Desesperada, le lanzó un puntapié y un rodillazo en la entrepierna, con todas sus fuerzas. Ben cayó al suelo con un sordo gruñido.
—¡Pensaba que me querías!
Mel volvió a golpearlo, pero él la agarró por el tobillo y la derribó.
—¡Perra mutante! ¿Estás loca? —Ben le cruzó el rostro de un bofetón—. ¿Crees que joder significa amar?
Ben alargó la mano hacia la jeringa caída en el suelo del ascensor. Melanie también pugnó por ella, apresurándose frenéticamente, y su mano se cerró en torno a la hipodérmica un segundo antes que la del hombre. Temblando, le aplicó la jeringa al cuello y escuchó el leve siseo del dispositivo que liberaba su contenido. Las facciones de Ben se relajaron. Sus ojos se cerraron y quedó tendido en el suelo, totalmente frío.

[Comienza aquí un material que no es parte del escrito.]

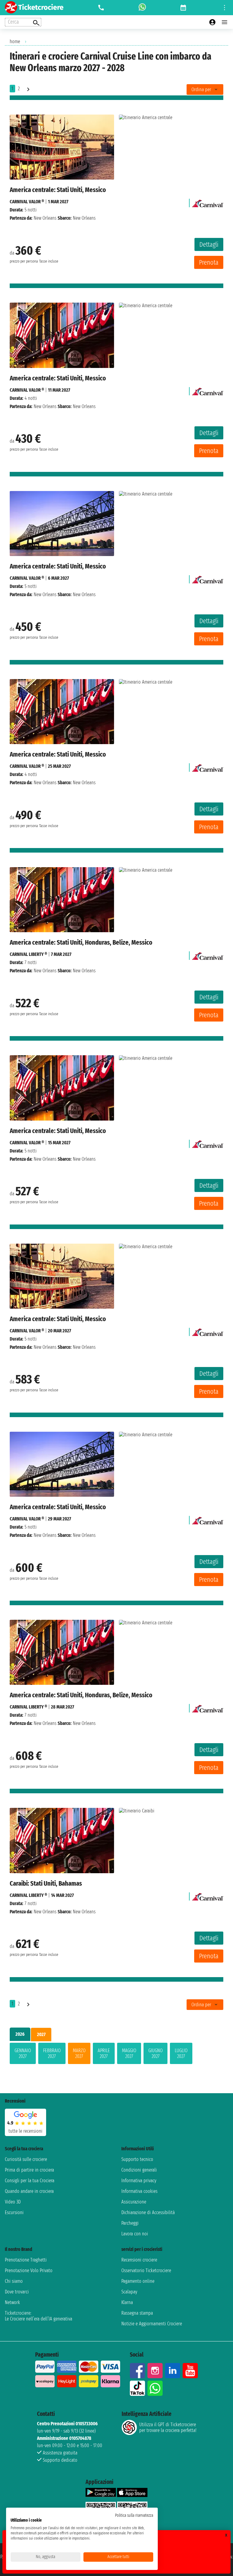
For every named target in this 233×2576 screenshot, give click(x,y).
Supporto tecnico (137, 2159)
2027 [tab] (41, 2034)
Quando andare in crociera (29, 2191)
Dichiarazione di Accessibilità (148, 2212)
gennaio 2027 (23, 2053)
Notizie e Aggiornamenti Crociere (151, 2324)
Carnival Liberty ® (28, 954)
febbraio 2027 (52, 2053)
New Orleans (45, 218)
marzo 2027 (79, 2053)
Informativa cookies (139, 2191)
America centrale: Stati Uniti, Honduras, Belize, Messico (81, 942)
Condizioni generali (139, 2170)
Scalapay (129, 2292)
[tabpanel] (116, 2054)
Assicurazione (133, 2202)
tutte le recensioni (25, 2131)
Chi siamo (14, 2281)
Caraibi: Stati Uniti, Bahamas (46, 1883)
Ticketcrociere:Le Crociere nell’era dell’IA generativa (38, 2316)
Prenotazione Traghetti (26, 2260)
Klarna (127, 2302)
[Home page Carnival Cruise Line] (207, 201)
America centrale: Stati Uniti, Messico (58, 190)
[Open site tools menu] (224, 7)
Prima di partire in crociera (29, 2170)
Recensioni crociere (139, 2260)
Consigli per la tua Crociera (29, 2180)
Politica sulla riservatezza (134, 2515)
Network (12, 2302)
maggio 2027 (129, 2053)
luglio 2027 (181, 2053)
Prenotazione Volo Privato (28, 2270)
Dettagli (208, 244)
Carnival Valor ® (27, 201)
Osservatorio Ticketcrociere (146, 2270)
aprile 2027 (104, 2053)
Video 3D (13, 2202)
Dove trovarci (17, 2292)
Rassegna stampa (137, 2313)
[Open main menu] (224, 22)
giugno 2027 (155, 2053)
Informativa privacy (138, 2180)
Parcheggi (130, 2223)
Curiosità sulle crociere (26, 2159)
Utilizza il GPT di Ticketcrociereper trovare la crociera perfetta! (167, 2427)
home (15, 41)
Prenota (208, 262)
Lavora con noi (134, 2234)
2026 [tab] (20, 2034)
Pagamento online (137, 2281)
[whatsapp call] (142, 7)
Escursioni (14, 2212)
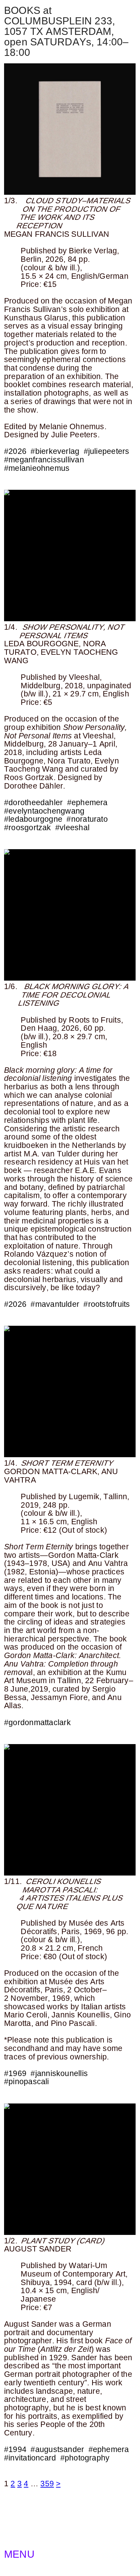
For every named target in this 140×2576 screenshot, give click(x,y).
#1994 (15, 2449)
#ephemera (87, 802)
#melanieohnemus (36, 468)
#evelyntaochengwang (44, 811)
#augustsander (57, 2449)
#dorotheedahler (33, 802)
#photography (85, 2457)
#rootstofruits (106, 1304)
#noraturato (87, 819)
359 (47, 2483)
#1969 (15, 2073)
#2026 (15, 451)
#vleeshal (72, 827)
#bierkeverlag (55, 451)
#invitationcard (30, 2457)
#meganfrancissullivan (44, 459)
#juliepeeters (106, 451)
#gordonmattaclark (37, 1722)
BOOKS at (28, 10)
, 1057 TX (59, 26)
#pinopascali (26, 2081)
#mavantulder (55, 1304)
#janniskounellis (59, 2073)
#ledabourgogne (33, 819)
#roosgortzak (27, 827)
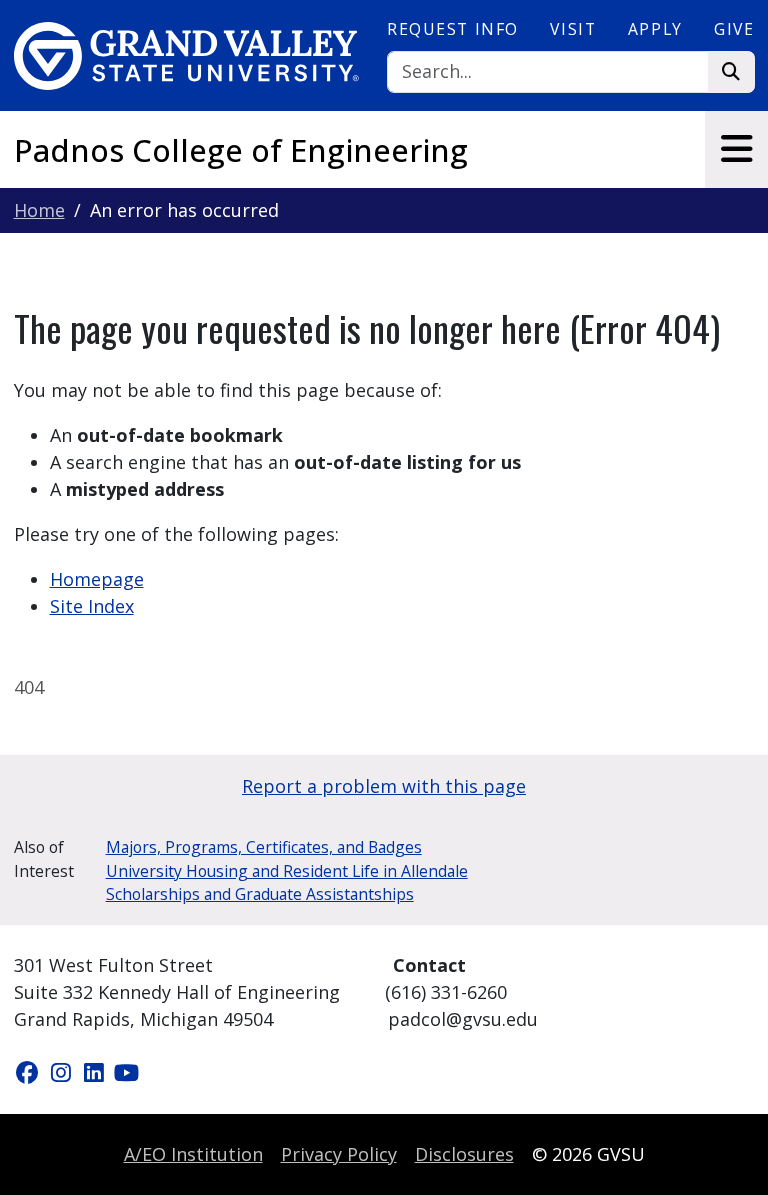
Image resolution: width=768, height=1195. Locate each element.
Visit (573, 29)
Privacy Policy (339, 1154)
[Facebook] (30, 1073)
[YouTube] (127, 1073)
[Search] (731, 72)
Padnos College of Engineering (241, 150)
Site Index (92, 606)
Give (734, 29)
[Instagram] (63, 1073)
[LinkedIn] (96, 1073)
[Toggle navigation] (736, 149)
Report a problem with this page (384, 786)
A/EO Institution (193, 1154)
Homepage (97, 579)
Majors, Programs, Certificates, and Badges (264, 847)
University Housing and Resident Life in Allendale (287, 871)
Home (39, 210)
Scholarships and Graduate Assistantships (260, 894)
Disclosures (464, 1154)
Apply (655, 29)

La mutante se atrevió a registrarle los bolsillos en busca de fichas de crédito y encontró su cartera. En ella había suficiente dinero para vivir durante un mes. Cogió también la llave del deslizador y montó en él. Tendría que abandonarlo en seguida, pero al menos la llevaría hasta la estación de metro más próxima. Y, desde allí, iría a buscar la lanzadera.
Entró en marcha atrás en el montacargas de los deslizadores, esperó a que la plataforma se elevara hasta el nivel de la calle y pisó a fondo el acelerador del vehículo hacia la libertad.